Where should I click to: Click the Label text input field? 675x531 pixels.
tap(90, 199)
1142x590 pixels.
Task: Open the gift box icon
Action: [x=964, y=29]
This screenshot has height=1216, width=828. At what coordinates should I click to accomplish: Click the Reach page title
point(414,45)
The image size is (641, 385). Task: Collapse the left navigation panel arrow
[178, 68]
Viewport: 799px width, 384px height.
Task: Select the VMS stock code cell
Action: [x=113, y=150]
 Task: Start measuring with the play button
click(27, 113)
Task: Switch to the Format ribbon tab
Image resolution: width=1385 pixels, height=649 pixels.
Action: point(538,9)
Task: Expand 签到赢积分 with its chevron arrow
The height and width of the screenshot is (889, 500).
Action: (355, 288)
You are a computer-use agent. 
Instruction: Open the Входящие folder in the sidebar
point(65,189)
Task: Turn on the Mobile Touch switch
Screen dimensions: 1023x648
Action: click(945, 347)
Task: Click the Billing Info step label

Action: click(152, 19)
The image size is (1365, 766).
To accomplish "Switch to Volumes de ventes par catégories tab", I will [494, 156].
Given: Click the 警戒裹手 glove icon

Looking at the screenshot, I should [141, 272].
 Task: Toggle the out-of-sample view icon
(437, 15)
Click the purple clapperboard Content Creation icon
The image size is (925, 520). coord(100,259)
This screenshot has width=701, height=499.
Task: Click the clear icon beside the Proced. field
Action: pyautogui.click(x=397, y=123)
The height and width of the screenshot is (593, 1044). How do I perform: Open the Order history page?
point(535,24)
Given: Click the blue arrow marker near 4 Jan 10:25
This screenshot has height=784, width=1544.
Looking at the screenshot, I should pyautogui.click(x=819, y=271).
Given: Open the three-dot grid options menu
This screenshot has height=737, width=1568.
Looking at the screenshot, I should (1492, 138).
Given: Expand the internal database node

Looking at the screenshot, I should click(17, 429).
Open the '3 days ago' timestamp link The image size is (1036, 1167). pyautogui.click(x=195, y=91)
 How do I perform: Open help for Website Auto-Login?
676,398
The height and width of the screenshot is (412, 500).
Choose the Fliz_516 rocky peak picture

= = =

> **ABOUT THIS EXERCISE**
Please copy out the records exactly as they appear.

> **TASK ANSWER**
Where should I click to: Click the Label text input field? 675x531 pixels.
tap(90, 199)
1142x590 pixels.
Task: Open the gift box icon
Action: [x=964, y=29]
This screenshot has height=1216, width=828. At what coordinates should I click to accomplish: Click the Reach page title
point(414,45)
The image size is (641, 385). Task: Collapse the left navigation panel arrow
[178, 68]
Viewport: 799px width, 384px height.
Task: Select the VMS stock code cell
Action: [x=113, y=150]
 Task: Start measuring with the play button
click(27, 113)
Task: Switch to the Format ribbon tab
Image resolution: width=1385 pixels, height=649 pixels.
Action: point(538,9)
Task: Expand 签到赢积分 with its chevron arrow
The height and width of the screenshot is (889, 500).
Action: (355, 288)
You are a computer-use agent. 
Instruction: Open the Входящие folder in the sidebar
point(65,189)
Task: Turn on the Mobile Touch switch
Screen dimensions: 1023x648
Action: click(945, 347)
Task: Click the Billing Info step label

Action: click(152, 19)
The image size is (1365, 766).
To accomplish "Switch to Volumes de ventes par catégories tab", I will [494, 156].
Given: Click the 警戒裹手 glove icon

Looking at the screenshot, I should [141, 272].
 Task: Toggle the out-of-sample view icon
(437, 15)
Click the purple clapperboard Content Creation icon
The image size is (925, 520). coord(100,259)
This screenshot has width=701, height=499.
Task: Click the clear icon beside the Proced. field
Action: pyautogui.click(x=397, y=123)
The height and width of the screenshot is (593, 1044). How do I perform: Open the Order history page?
point(535,24)
Given: Click the blue arrow marker near 4 Jan 10:25
This screenshot has height=784, width=1544.
Looking at the screenshot, I should pyautogui.click(x=819, y=271).
Given: Open the three-dot grid options menu
This screenshot has height=737, width=1568.
Looking at the screenshot, I should (1492, 138).
Given: Expand the internal database node

Looking at the screenshot, I should click(17, 429).
Open the '3 days ago' timestamp link The image size is (1036, 1167). pyautogui.click(x=195, y=91)
 How do I perform: Open help for Website Auto-Login?
676,398
The height and width of the screenshot is (412, 500).
Choose the Fliz_516 rocky peak picture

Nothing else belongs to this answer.